When digging into reliability engineering theories, you will quickly find the widely used Bathtub Curve. According to this theory, when a product is new to the market, there are substantial rates of early failures – which commonly result from an error with handling or installation. As the end of product life approaches, the rate increases due to a second and final wave of wear-out failures. Although the Bathtub Curve, pictured below, accurately reflects the failure behavior of many products, we have found it does not universally apply to data center equipment.
Examining Reliability Data
At Service Express, we’ve collected over 15 years of equipment data from over half a million devices. The data tracks when equipment breaks, how it breaks and how often it breaks. The common assumption is that these devices should have a higher failure rate in their infancy and then again toward the end of life. However, in looking at non-critical and critical server and storage failures, our data shows that equipment failure rates do not follow the Bathtub Curve as expected.
Critical Server Failures
A critical failure occurs when something like a CPU or system board fails. Critical server failures result in the loss of access to applications or data – impacting business productivity. In the graph below, you will see that most machines exhibit a failure rate between 0% and 0.2% with an outlier having an early production issue of 0.3%. These rates stay almost identical over a 10-15-year life span.
Non-Critical Server Failures
A non-critical failure occurs when a component like a disk drive or power supply fails. Modern data center equipment has built-in redundancy for these components, so no loss of data or access occurs in these instances. In the graph below, you will see a data set tracking non-critical server failure of several models over 13 years.
You can see that the non-critical failures barely increase over time with a failure rate of less than 0.5%; this is consistent with the number of components installed in the system. The more components in a system, the more chances of part vulnerability. The increase in failures toward the end of life seen here is attributed to the number of components in the system versus the wear-out factor associated with the Bathtub Curve. Systems in a blade form factor show much lower non-critical instances compared to large 4U 4-CPU form factor systems.
Critical & Non-Critical Storage Failures
Storage devices are comprised of three types of components including critical, non-critical and disk drives. Critical parts typically include storage processors, whereas non-critical parts include cache batteries, power supplies and fans.
Storage systems are built to be incredibly resilient and tolerant of multiple failures before data is impacted. We consider storage processors to be the most critical components as a loss of a service processor will affect overall performance. In the graph above you can see critical, non-critical and drive failures for a popular OEM storage system. Note that over five years, critical storage failures occur between 0.1% and 0.2% – resulting in about one failure out of 1,000 systems per month. Non-critical faults are typically caused by cache battery sets which must be replaced every 3-5 years.
Disk Drive Failures
The graph above represents data for all disk drive failures over six years.

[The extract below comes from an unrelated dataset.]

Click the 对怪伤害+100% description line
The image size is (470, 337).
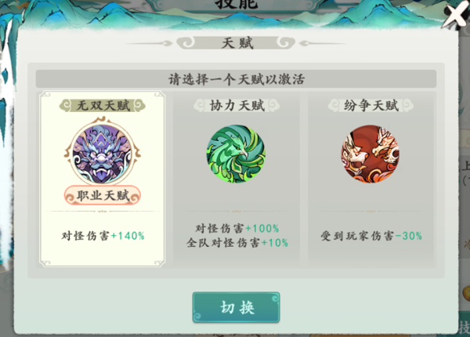[237, 229]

You can see that disk drives experience a failure rate between 0.2% to 0.3%. Meaning that over time, disk drives are far more resilient than “common knowledge” would have you believe.
The long-term equipment reliability as illustrated by the data is a source of good news for IT departments. This failure data counters the traditional recommendation for a hardware refresh based on the expectation of increased failures as equipment ages. You can factor in longer equipment reliability and cost-savings when considering the timing of your refresh.

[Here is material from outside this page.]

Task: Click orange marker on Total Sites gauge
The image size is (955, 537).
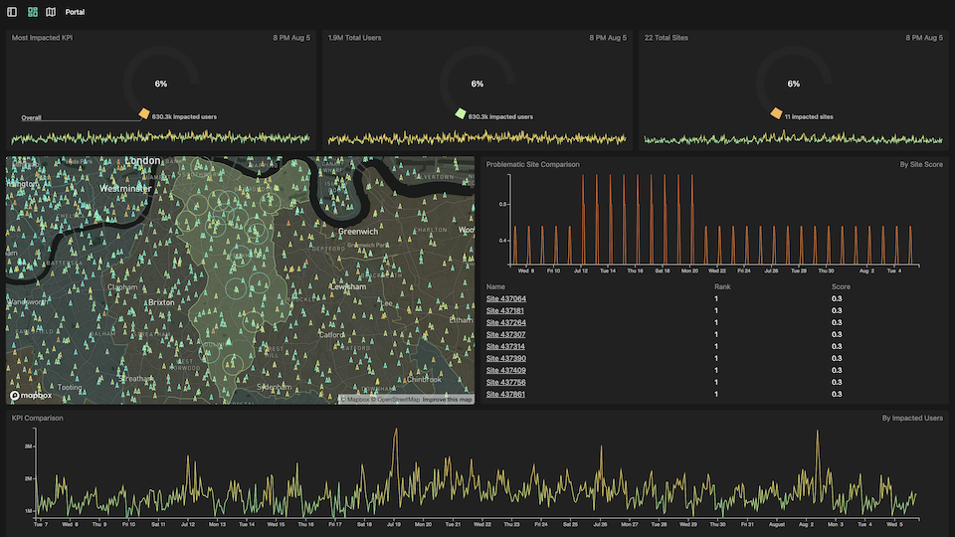Action: 776,113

Your Next Data Center Refresh
Of course, there are valid reasons for taking on the cost and time of a hardware refresh. Primary factors that should determine when a hardware upgrade is needed include:
- Software compatibility
- Hardware compatibility between devices
- Performance capacity has been exceeded
If your equipment is meeting your immediate needs, consider delaying your refresh instead. Delaying an unneeded refresh can help you reduce your CapEx spend and improve the value of your original investment.

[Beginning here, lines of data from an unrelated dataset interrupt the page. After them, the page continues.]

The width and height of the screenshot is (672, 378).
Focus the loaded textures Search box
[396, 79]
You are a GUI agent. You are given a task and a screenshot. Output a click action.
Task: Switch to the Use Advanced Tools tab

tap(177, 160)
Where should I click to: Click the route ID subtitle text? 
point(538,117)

When it’s a question of spending tens of thousands of dollars on a refresh, you should evaluate your needs and access the facts to make the right decision for your environment. Based on our reliability data that shows stable failure rates over time for server and storage equipment, we recommend a refresh every 7-10 years. Your refresh cycle should always be driven by compatibility, capacity and reliability.
Jake Blough is the Chief Technology Officer for Service Express.